(Extracted records)
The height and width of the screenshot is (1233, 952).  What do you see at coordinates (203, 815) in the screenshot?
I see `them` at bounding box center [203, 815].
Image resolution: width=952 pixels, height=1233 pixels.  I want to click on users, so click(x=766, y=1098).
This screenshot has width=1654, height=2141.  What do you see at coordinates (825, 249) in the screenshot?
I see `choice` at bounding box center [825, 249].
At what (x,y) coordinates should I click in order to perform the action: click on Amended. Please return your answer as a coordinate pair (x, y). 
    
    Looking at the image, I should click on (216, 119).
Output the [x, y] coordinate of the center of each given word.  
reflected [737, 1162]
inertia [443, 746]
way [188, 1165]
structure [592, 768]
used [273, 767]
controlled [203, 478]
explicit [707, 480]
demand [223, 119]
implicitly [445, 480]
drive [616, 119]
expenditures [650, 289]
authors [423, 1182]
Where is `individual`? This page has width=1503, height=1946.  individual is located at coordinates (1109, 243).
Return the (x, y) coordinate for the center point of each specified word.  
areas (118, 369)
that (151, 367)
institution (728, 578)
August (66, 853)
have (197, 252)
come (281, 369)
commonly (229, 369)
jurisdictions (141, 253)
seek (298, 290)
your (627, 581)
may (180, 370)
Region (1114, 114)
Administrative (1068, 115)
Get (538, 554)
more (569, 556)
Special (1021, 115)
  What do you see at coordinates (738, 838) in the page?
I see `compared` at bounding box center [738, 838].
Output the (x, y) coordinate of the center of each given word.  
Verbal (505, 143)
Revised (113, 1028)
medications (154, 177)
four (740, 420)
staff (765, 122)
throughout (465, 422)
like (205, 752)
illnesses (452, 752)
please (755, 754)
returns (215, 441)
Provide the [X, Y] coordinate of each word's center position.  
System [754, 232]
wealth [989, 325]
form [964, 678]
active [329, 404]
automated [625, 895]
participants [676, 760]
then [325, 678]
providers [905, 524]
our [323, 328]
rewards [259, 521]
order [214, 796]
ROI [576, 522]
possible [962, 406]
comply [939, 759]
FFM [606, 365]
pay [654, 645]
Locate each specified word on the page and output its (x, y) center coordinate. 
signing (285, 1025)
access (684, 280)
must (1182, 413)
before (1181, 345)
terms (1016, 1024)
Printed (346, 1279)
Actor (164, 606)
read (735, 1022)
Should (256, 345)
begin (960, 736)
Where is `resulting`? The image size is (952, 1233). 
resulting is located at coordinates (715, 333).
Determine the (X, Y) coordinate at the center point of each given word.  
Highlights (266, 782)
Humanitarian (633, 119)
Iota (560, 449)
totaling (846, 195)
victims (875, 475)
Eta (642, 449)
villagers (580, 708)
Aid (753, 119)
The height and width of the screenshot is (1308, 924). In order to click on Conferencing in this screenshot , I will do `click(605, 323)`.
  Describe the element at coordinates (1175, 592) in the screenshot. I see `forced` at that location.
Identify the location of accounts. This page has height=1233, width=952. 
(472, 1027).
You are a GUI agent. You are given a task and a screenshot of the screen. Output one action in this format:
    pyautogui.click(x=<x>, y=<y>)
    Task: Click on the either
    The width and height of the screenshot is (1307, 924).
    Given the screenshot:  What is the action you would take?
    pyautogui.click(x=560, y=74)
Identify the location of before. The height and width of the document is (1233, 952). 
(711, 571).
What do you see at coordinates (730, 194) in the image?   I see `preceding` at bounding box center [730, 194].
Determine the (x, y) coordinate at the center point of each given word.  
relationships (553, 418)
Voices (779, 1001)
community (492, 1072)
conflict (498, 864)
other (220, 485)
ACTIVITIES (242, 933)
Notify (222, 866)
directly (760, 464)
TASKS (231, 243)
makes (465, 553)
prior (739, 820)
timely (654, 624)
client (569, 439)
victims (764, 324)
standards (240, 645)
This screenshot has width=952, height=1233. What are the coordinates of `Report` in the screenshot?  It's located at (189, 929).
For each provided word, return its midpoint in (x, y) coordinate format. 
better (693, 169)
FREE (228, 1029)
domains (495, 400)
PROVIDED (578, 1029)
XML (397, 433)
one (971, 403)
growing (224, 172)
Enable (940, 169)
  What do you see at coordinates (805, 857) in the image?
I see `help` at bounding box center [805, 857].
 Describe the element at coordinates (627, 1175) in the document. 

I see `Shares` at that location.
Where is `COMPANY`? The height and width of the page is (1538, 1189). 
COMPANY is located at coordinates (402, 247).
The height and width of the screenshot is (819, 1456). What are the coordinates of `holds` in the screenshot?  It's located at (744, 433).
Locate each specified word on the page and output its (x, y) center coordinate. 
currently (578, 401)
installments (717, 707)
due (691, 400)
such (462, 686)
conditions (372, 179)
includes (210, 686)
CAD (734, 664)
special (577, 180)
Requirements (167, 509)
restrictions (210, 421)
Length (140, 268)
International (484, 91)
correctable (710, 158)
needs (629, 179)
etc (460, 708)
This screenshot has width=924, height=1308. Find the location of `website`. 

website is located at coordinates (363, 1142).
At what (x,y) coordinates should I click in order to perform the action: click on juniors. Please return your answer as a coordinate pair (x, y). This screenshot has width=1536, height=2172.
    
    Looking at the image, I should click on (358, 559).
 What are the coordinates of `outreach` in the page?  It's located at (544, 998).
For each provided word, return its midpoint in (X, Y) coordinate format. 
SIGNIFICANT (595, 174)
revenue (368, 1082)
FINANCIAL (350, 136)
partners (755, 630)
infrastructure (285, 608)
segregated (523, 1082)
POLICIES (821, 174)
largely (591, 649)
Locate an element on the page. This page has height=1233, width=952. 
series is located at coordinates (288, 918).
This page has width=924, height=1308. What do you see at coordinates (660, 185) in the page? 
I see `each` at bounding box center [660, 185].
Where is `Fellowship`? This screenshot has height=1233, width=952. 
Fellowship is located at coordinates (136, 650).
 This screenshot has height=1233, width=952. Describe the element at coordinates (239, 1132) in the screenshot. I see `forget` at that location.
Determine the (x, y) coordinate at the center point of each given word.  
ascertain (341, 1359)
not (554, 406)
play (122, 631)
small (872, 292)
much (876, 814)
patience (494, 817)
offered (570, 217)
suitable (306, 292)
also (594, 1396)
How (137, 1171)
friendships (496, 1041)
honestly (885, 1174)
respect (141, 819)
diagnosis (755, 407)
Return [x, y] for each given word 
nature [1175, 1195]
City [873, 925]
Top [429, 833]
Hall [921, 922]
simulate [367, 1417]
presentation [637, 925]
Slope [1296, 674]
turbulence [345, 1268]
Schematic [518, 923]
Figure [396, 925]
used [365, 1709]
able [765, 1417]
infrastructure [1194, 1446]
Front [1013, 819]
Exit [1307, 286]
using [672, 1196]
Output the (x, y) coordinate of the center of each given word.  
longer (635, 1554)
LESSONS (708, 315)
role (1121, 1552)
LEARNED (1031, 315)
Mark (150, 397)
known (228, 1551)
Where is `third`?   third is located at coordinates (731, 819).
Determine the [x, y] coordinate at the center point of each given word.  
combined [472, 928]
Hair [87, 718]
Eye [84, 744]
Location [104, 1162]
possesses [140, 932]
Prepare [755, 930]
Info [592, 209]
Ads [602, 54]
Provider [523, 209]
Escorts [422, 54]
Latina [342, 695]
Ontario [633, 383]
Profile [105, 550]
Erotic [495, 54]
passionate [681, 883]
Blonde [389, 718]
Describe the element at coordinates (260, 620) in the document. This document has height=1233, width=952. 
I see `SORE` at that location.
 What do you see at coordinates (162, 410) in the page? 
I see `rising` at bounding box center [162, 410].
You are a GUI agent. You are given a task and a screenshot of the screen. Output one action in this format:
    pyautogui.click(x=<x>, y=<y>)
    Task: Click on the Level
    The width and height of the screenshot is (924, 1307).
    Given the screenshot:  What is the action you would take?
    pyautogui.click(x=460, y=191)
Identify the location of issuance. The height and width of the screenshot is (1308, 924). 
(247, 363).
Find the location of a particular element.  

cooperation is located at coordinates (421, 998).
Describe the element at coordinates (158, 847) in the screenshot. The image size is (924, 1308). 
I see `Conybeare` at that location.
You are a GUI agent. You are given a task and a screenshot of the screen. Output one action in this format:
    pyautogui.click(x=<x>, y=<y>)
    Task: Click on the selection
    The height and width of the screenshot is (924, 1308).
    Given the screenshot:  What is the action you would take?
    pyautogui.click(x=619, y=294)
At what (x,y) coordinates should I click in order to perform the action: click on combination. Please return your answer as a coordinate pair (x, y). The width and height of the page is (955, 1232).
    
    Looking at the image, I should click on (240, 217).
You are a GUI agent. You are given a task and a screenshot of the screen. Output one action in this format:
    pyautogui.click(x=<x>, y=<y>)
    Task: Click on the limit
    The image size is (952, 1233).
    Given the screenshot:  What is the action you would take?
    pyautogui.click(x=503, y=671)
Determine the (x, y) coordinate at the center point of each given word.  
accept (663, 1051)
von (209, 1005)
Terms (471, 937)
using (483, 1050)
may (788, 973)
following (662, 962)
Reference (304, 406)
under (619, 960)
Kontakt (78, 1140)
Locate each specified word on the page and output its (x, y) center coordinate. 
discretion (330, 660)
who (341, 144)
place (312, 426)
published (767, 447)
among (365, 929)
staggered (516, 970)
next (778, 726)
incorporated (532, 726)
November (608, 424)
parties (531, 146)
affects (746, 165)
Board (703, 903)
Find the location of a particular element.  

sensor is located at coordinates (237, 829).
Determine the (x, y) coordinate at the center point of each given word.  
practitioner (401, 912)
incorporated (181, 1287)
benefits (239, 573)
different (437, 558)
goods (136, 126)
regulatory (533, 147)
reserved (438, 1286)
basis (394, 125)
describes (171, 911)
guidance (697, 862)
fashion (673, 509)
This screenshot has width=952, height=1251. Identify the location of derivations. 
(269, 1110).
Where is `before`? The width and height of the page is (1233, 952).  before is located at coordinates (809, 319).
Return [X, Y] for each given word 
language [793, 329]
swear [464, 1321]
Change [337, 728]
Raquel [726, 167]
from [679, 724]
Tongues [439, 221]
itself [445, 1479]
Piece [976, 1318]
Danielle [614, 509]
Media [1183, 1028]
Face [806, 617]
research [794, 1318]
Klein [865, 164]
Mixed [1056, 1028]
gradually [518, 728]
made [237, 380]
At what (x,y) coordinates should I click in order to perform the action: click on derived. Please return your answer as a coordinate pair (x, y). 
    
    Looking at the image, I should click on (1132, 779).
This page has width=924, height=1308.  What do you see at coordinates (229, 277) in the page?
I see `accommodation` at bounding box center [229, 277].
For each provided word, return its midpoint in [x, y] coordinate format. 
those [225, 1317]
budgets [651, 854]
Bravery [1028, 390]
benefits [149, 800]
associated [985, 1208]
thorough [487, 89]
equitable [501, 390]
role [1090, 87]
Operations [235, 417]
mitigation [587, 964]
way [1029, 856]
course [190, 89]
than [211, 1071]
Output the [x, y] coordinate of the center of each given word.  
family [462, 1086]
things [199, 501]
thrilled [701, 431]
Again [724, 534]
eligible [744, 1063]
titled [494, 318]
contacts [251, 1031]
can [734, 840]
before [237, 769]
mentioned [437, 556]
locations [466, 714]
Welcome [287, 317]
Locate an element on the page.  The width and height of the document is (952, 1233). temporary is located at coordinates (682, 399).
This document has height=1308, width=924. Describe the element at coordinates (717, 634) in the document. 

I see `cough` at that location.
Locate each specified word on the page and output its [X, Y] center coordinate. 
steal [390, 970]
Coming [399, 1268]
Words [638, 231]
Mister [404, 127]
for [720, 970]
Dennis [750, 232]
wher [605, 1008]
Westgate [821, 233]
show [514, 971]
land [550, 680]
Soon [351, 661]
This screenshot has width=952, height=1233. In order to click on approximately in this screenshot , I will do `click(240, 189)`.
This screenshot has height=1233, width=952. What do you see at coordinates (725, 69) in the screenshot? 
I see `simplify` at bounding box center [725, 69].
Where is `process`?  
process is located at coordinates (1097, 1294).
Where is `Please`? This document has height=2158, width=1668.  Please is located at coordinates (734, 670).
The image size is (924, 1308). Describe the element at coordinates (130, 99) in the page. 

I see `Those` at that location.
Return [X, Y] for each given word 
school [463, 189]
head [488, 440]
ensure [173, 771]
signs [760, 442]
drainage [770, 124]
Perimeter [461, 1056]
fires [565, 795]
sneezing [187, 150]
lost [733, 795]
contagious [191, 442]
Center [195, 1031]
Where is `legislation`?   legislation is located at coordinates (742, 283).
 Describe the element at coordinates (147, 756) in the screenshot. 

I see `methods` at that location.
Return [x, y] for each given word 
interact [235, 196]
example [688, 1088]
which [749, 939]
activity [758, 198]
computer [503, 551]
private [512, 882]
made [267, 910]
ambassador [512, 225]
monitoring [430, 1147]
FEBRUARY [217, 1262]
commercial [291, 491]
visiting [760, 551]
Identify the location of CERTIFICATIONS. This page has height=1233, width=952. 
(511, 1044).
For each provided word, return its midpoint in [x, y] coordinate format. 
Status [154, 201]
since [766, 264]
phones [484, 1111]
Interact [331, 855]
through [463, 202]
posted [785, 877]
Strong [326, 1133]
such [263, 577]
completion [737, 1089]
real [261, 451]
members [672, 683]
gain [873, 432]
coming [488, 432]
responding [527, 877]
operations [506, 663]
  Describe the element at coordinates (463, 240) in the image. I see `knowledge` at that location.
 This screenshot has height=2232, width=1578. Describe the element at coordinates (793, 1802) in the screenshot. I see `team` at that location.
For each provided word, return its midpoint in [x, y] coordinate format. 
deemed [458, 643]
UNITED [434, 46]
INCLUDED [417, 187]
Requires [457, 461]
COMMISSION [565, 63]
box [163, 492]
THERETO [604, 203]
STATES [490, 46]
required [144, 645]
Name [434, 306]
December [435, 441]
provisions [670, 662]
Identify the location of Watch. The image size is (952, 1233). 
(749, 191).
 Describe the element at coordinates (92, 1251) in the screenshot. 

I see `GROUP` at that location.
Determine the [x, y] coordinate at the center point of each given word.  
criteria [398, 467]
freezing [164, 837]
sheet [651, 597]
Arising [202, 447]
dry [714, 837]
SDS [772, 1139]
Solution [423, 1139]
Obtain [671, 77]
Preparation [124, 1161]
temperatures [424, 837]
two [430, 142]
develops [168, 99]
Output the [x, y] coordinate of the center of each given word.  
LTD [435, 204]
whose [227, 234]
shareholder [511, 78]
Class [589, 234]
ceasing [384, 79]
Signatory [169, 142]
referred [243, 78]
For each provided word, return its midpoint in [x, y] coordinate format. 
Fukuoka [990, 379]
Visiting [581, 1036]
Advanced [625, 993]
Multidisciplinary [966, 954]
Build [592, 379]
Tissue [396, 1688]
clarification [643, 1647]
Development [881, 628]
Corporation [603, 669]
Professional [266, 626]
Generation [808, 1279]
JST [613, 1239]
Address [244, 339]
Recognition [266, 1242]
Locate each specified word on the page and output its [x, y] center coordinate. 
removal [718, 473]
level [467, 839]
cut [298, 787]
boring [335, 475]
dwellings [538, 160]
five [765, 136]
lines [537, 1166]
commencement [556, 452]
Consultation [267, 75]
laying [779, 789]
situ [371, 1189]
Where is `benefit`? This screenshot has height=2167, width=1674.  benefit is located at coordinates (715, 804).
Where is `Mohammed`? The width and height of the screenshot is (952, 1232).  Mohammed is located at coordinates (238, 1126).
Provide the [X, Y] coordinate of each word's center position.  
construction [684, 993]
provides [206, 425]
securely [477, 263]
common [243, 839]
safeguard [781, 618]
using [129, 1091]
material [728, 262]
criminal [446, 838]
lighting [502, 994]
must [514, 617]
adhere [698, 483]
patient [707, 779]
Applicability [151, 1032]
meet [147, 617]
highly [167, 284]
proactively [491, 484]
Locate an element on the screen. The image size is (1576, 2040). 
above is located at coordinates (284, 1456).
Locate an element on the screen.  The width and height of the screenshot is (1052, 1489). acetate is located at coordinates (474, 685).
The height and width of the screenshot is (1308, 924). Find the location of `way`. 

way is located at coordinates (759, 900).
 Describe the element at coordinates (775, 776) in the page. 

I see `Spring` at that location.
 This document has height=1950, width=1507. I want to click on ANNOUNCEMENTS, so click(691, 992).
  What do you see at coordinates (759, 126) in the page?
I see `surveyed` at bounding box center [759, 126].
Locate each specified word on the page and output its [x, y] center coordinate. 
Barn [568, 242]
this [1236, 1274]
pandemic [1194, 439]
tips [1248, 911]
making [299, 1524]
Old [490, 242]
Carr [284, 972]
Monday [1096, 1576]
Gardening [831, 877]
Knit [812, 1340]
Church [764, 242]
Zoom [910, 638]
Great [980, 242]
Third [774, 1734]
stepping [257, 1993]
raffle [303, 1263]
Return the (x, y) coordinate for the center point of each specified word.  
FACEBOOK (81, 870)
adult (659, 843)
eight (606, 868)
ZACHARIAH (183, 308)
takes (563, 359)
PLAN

Request: Take the lines of material from the one containing "Operations [235, 417]" through the one containing "visiting [760, 551]", and change every "screenshot" in them to "image". Give back only those lines, with nothing else altered.

Full answer:
Operations [235, 417]
mitigation [587, 964]
way [1029, 856]
course [190, 89]
than [211, 1071]
Output the [x, y] coordinate of the center of each given word.  
family [462, 1086]
things [199, 501]
thrilled [701, 431]
Again [724, 534]
eligible [744, 1063]
titled [494, 318]
contacts [251, 1031]
can [734, 840]
before [237, 769]
mentioned [437, 556]
locations [466, 714]
Welcome [287, 317]
Locate an element on the page.  The width and height of the document is (952, 1233). temporary is located at coordinates (682, 399).
This document has height=1308, width=924. Describe the element at coordinates (717, 634) in the document. 

I see `cough` at that location.
Locate each specified word on the page and output its [X, Y] center coordinate. 
steal [390, 970]
Coming [399, 1268]
Words [638, 231]
Mister [404, 127]
for [720, 970]
Dennis [750, 232]
wher [605, 1008]
Westgate [821, 233]
show [514, 971]
land [550, 680]
Soon [351, 661]
This image has width=952, height=1233. In order to click on approximately in this image , I will do `click(240, 189)`.
This image has height=1233, width=952. What do you see at coordinates (725, 69) in the image? 
I see `simplify` at bounding box center [725, 69].
Where is `process`?  
process is located at coordinates (1097, 1294).
Where is `Please`? This document has height=2158, width=1668.  Please is located at coordinates (734, 670).
The image size is (924, 1308). Describe the element at coordinates (130, 99) in the page. 

I see `Those` at that location.
Return [X, Y] for each given word 
school [463, 189]
head [488, 440]
ensure [173, 771]
signs [760, 442]
drainage [770, 124]
Perimeter [461, 1056]
fires [565, 795]
sneezing [187, 150]
lost [733, 795]
contagious [191, 442]
Center [195, 1031]
Where is `legislation`?   legislation is located at coordinates (742, 283).
 Describe the element at coordinates (147, 756) in the image. 

I see `methods` at that location.
Return [x, y] for each given word 
interact [235, 196]
example [688, 1088]
which [749, 939]
activity [758, 198]
computer [503, 551]
private [512, 882]
made [267, 910]
ambassador [512, 225]
monitoring [430, 1147]
FEBRUARY [217, 1262]
commercial [291, 491]
visiting [760, 551]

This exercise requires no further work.